No sabe si llamar a Jack a Londres o a Nueva York. (Nantucket queda descartado, y Jack siempre apaga el móvil cuando no es horario de oficina.) ¿Dónde estará? En Londres ya es más de medianoche. En Nueva York es la misma hora que aquí. Las ocho y media. ¿Y qué decirle al contestador? Podría decirle, simplemente, que se siente sola, o que tiene dolores en el pecho, o que se ha hecho unos análisis con resultados preocupantes. (Esto habría que aclararlo con cierto misterio.)
Pero primero Londres. El piso de Sloane Terrace, a media manzana del metro. Habían desayunado en el Oriel, y luego Jack se había ido a trabajar a la City mientras ella se dirigía a la Tate, los Bacon son su especialidad. Qué lejos está Londres de Snow Mountain Highlands —es la sensación que tiene al marcar—, una llamada a un lugar realmente distante, lejanísimo.
Riiiin, riiiin, riiiin, riiiin, riiiin. Nada.
Había otro número, sólo para mensajes, pero lo había olvidado. Llama de nuevo, por si ha marcado mal. Riiiin, riiiin, riiiin…
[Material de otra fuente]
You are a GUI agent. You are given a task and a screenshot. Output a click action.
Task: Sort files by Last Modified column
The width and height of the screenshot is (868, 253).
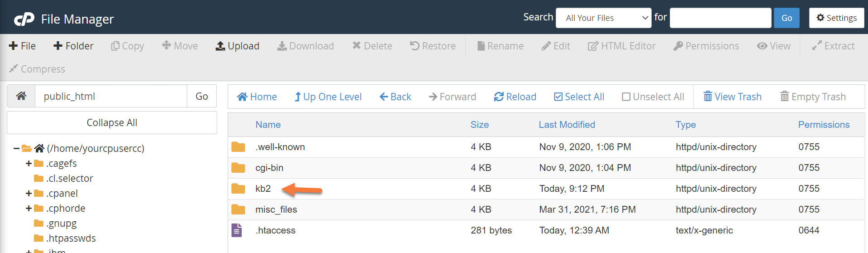coord(567,125)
Nueva York, pues. East Fiftieth Street. Muy, muy al este. La hermosa vista, un pequeño trozo del río. La guarida que había tenido desde que iba a la universidad. Un banderín con el año en que empezó sus estudios universitarios, 1971, enmarcado y colgado de la pared. Faith se tomó la molestia de redecorar el dormitorio. Todo blanco. Una foto suya, sonriente y bronceada, en el barco, enmarcada en cuero rojo. Otra de los dos en Cabo, en la playa. Nueva York también está muy lejos de Snow Mountain Highlands.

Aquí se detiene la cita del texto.